--- START Passage provided ---

POINTS FOR DETERMINATION
- Whether the present case is maintainable in its present form and prayer?
- Whether the Complainants are entitled to get any relief as prayed for?
- To what other relief if any the Complainants are entitled to get?
DECISION WITH REASONS
Point No.1.
The OP challenged the case on two main points on the ground that the present case is not maintainable and this Commission does not have jurisdiction to entertain the present case.
In course of argument, Ld. Defence Counsel did not agitate over those two points. However, having perused the pleadings of the parties and evidence on record that the case is maintainable in its present form and prayer. The relief claimed is well within the pecuniary jurisdiction as well as territorial jurisdiction of this Commission.
Accordingly, point no. 1 is answered in affirmative in favour of the Complainant.
Point No.2 & 3.
These points relate to ascertainment as to the entitlement of relief by the Complainant.
The Complainant in order to substantiate the case, adduced both oral evidence in the form of evidence on affidavit and documents in different annexures like Annexure-A to L.
It is the admitted position that the Complainant had a credit card bearing No. 5522605002048282 with a Credit limit upto Rs.3,00,000/- with the OP Bank. The Complainant claimed that he did not sign any terms and conditions. The specific case of the Complainant is that after receiving the credit card, the OP offered interest free loan upto Rs.18,000/- which the Complainant availed on 13.01.2017 with 12 EMIs. OP received the EMI on 05.02.2018 to 05.01.2018. Annexure-A is the statement of account which supports the contention of the Complainant.
It is further case of the Complainant that the OP received EMI on 05.02.2017 to 05.01.2018 and interest charged Rs.1179.20/- is illegal. The credit card statement filed by the Complainant reveals that the Complainant used the said card on different dates for purchase.

--- END Passage provided ---
--- START Data listing ---

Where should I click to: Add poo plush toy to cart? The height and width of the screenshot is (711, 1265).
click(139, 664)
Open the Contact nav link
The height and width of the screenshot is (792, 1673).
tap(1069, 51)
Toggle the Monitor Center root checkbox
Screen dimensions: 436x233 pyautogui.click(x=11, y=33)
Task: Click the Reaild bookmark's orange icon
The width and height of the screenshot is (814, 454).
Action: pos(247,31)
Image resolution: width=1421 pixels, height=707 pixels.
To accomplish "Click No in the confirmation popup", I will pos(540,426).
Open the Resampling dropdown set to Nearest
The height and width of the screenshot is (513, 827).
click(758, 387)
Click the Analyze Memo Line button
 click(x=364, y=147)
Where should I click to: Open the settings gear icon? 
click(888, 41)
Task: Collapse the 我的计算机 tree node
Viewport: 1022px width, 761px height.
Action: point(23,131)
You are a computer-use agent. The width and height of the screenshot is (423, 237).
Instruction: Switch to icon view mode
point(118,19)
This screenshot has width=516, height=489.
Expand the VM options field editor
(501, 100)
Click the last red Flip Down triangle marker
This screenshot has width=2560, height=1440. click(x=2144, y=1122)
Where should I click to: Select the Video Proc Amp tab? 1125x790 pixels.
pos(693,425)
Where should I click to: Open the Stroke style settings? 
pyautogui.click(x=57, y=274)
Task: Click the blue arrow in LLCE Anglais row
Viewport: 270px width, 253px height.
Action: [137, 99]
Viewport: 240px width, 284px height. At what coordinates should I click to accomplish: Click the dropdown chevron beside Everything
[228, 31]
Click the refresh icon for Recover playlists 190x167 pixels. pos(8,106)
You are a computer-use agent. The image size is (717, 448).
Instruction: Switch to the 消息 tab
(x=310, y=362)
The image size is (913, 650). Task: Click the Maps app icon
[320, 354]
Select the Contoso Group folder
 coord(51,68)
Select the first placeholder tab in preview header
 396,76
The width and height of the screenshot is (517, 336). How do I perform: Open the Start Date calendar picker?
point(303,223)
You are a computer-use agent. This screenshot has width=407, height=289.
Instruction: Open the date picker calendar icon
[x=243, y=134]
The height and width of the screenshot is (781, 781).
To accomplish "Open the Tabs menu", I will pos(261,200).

--- END Data listing ---

### Goal A
Check each statement against the credit card complaint decision and answer yes or no, quoting the words of the decision that settle it: (i) The Complainant's credit card carried a credit limit of up to Rs.3,00,000/-. (ii) During argument, the defense counsel pressed the objections on maintainability and jurisdiction. (iii) The interest-free loan the Complainant availed was to be repaid in 12 EMIs.
### Goal B
Continue the credit card complaint decision, picking up right after its final sentence.
The material has no connection to the credit card complaint decision.

### Right answer A
(i) Yes: "with a Credit limit upto Rs.3,00,000/- with the OP Bank"
(ii) No: "In course of argument, Ld. Defence Counsel did not agitate over those two points."
(iii) Yes: "which the Complainant availed on 13.01.2017 with 12 EMIs"

### Right answer B
Although the Complainant took the plea that he did not sign any terms and conditions, yet it is the settled position of law that the user of the card has to follow and abide by certain terms and conditions.
It is the specific defence plea that, OP Bank never ever offered interest free loan to the Complainant. In fact, there is no document to show that the said loan was free from any interest. As per the defence case, Annexure-C provides for that the EMI deducted on account of insta-loan of Rs.18,000/- was divided into two parts: (1) installment principle, (2) installment interest which was very well within the knowledge of the Complainant. The Complainant would have approached the Bank when the first statement was generated on 05.02.2017. The Complainant intentionally waited and enjoyed the services of the credit card by swiping at various places till 05.01.2018.
Annexure-C series supports the defence contention.
Accordingly, the OP could discard the said case of the Complainant.
The Complainant did not cross-examine the OP on the said specific defence case. The OP further defended the case on the ground that the SMS intimations were sent to the Complainant on a monthly basis since September, 2017. Email statements were also sent. Despite receiving the monthly statements, the Complainant did not raise any objection.
That part of defence case stands unchallenged since there is no cross-examination in this respect.
It is the further defence case that the Complainant selected the option TAD which means that the Complainant was ready and willing to pay the total due. Subsequently on 14.12.2016 at 5.35 p.m. the Complainant loged in to Bank’s net banking and changed the option of TAD to MAD.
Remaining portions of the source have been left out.